━━━━━ LISTED ENTRIES
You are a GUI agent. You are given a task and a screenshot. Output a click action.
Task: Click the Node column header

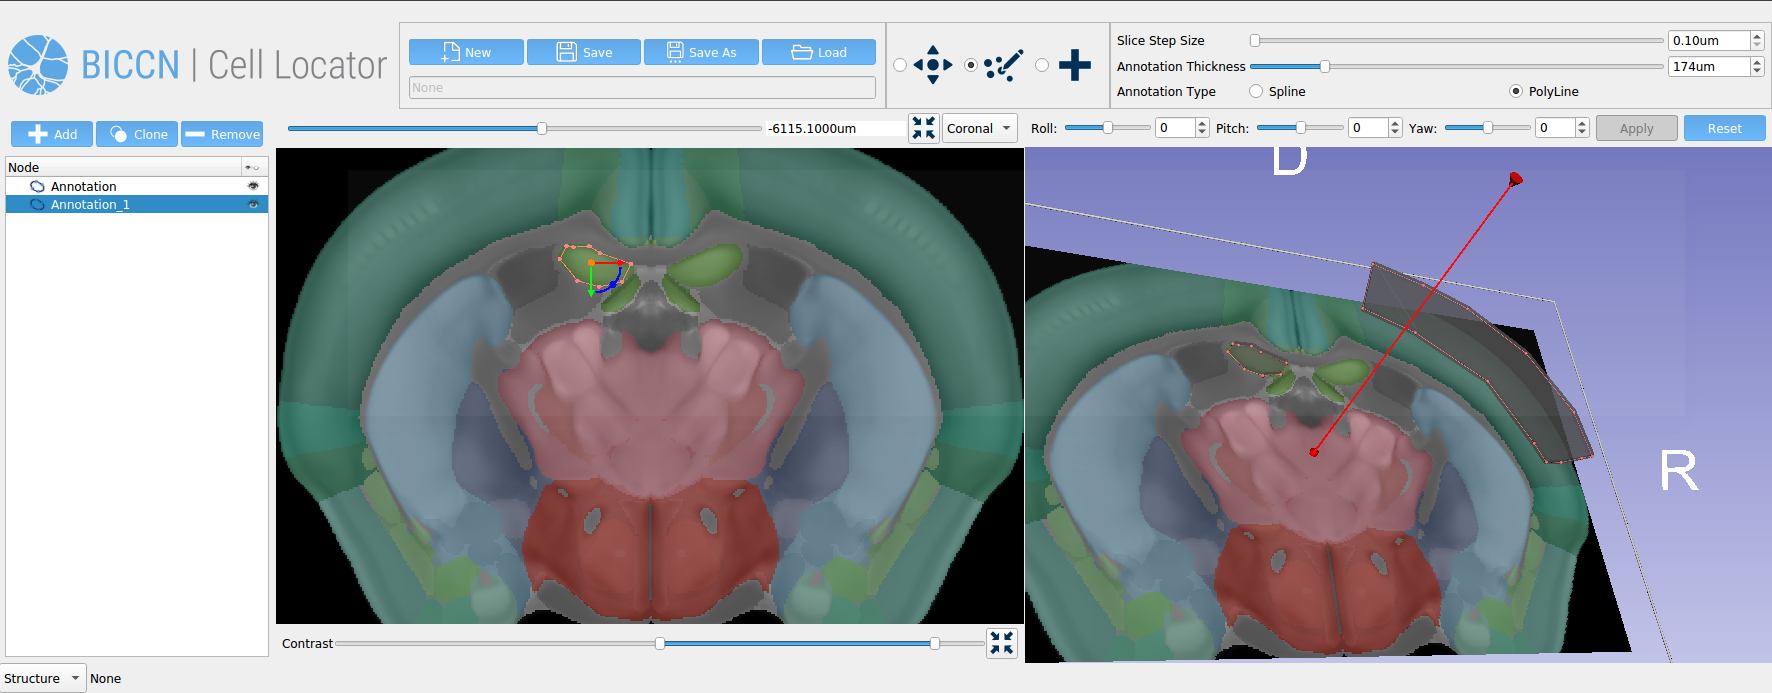124,167
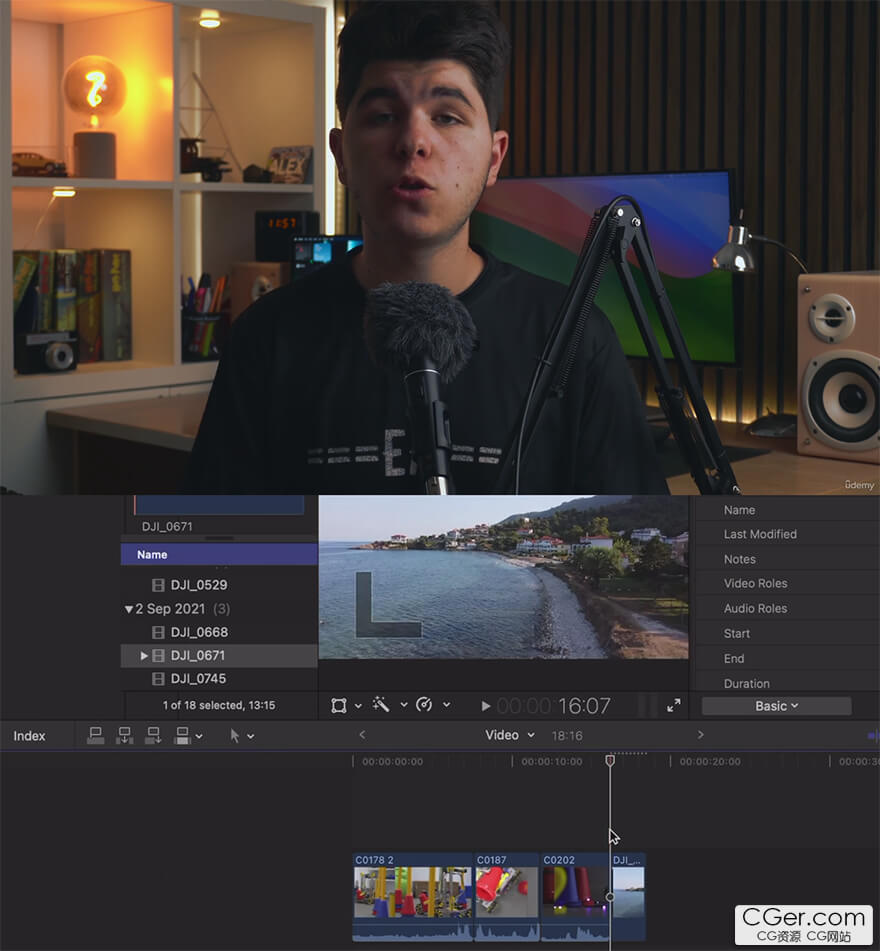Screen dimensions: 880x951
Task: Open the Video project name dropdown
Action: point(509,735)
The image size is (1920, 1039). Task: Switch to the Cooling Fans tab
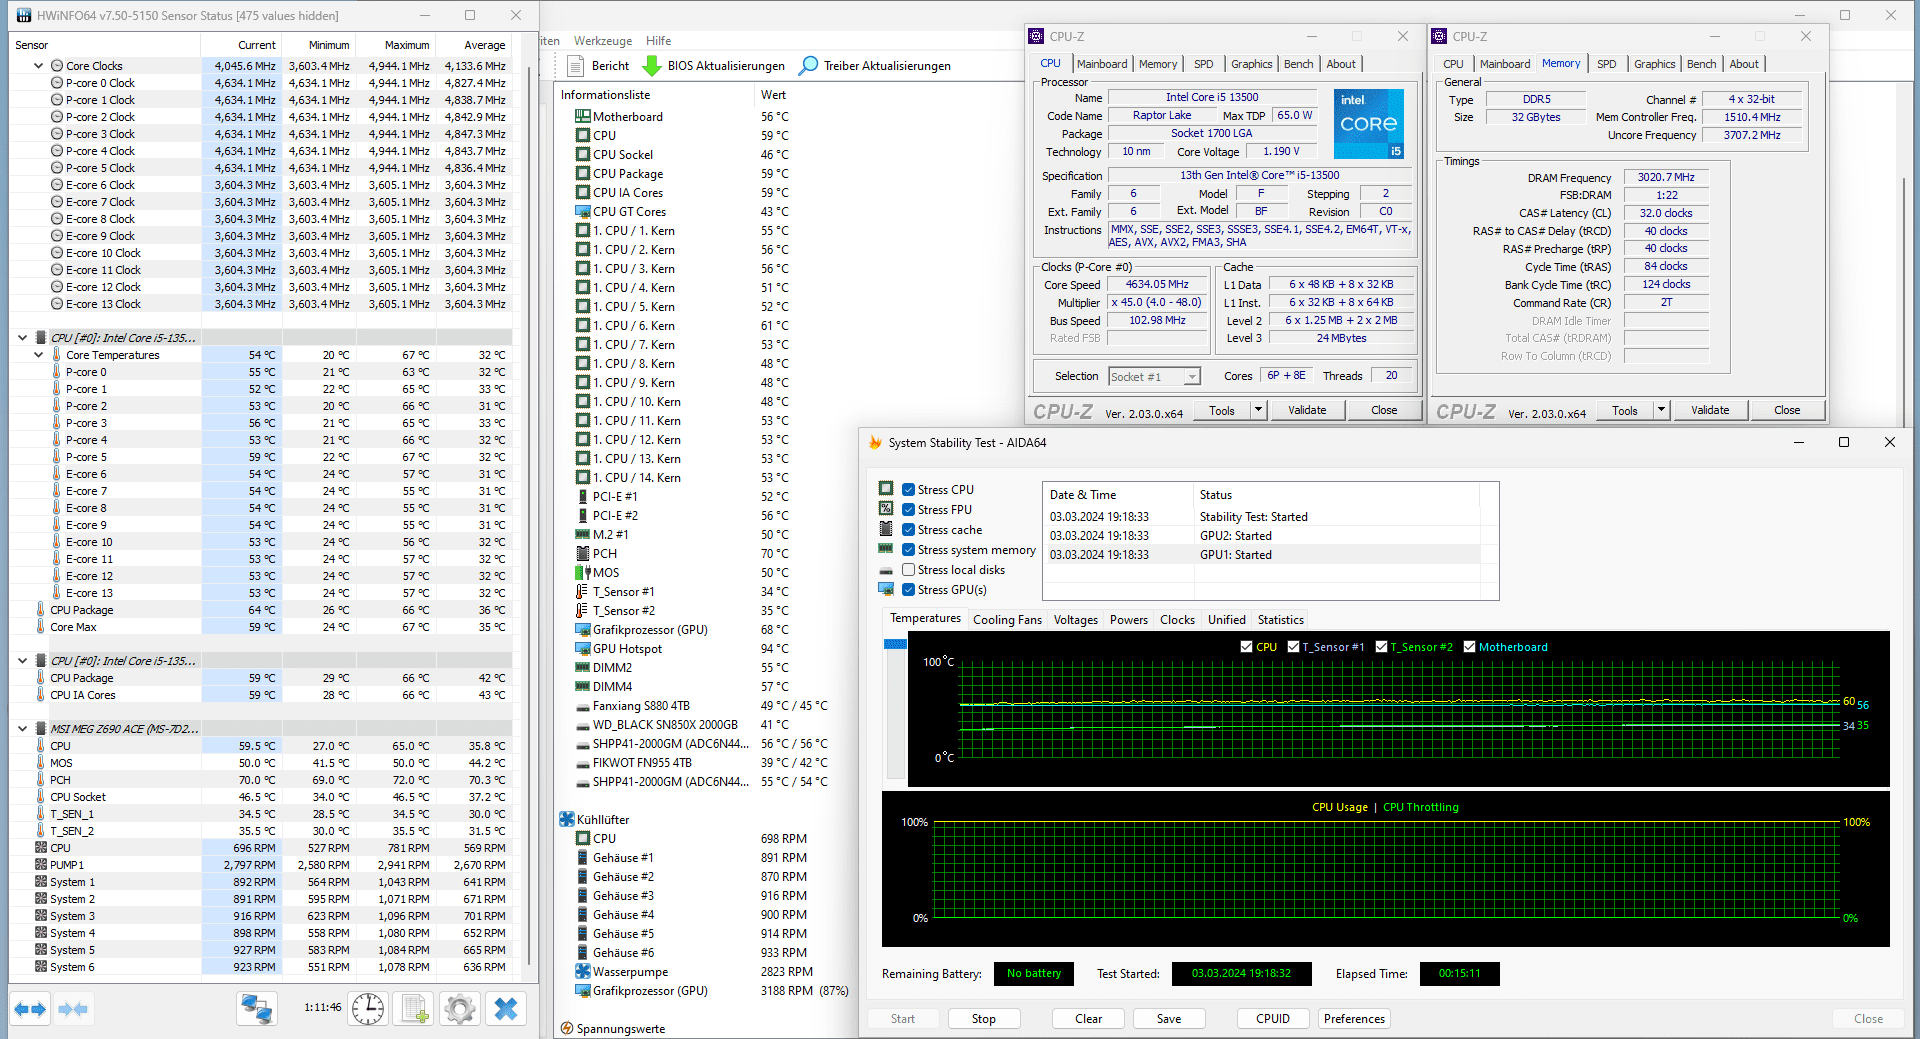1007,620
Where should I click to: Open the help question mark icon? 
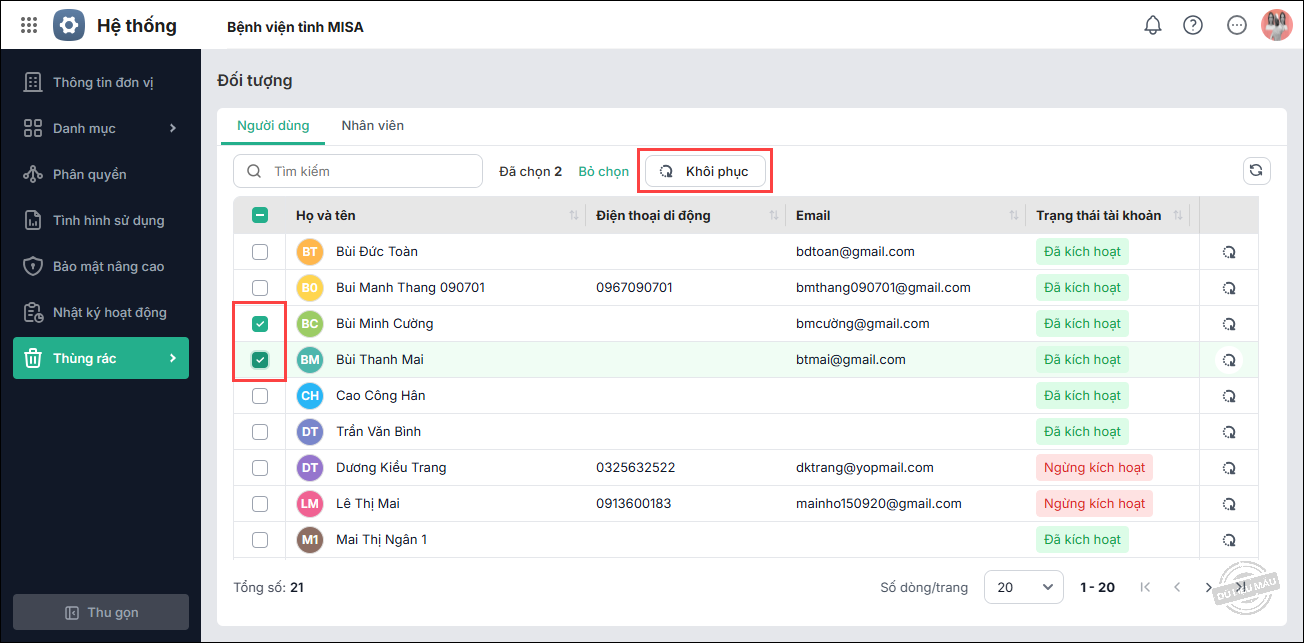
━━━━━━━━━━
WHAT TO PRODUCE: Print, exactly and without pictures, the lines from the one holding "Task: Click the Node column header" through the last line of the entries above, both included.

RESPONSE BOX:
Task: Click the Node column header

124,167
Screen dimensions: 880x951
Task: Open the Video project name dropdown
Action: point(509,735)
The image size is (1920, 1039). Task: Switch to the Cooling Fans tab
1007,620
Where should I click to: Open the help question mark icon? 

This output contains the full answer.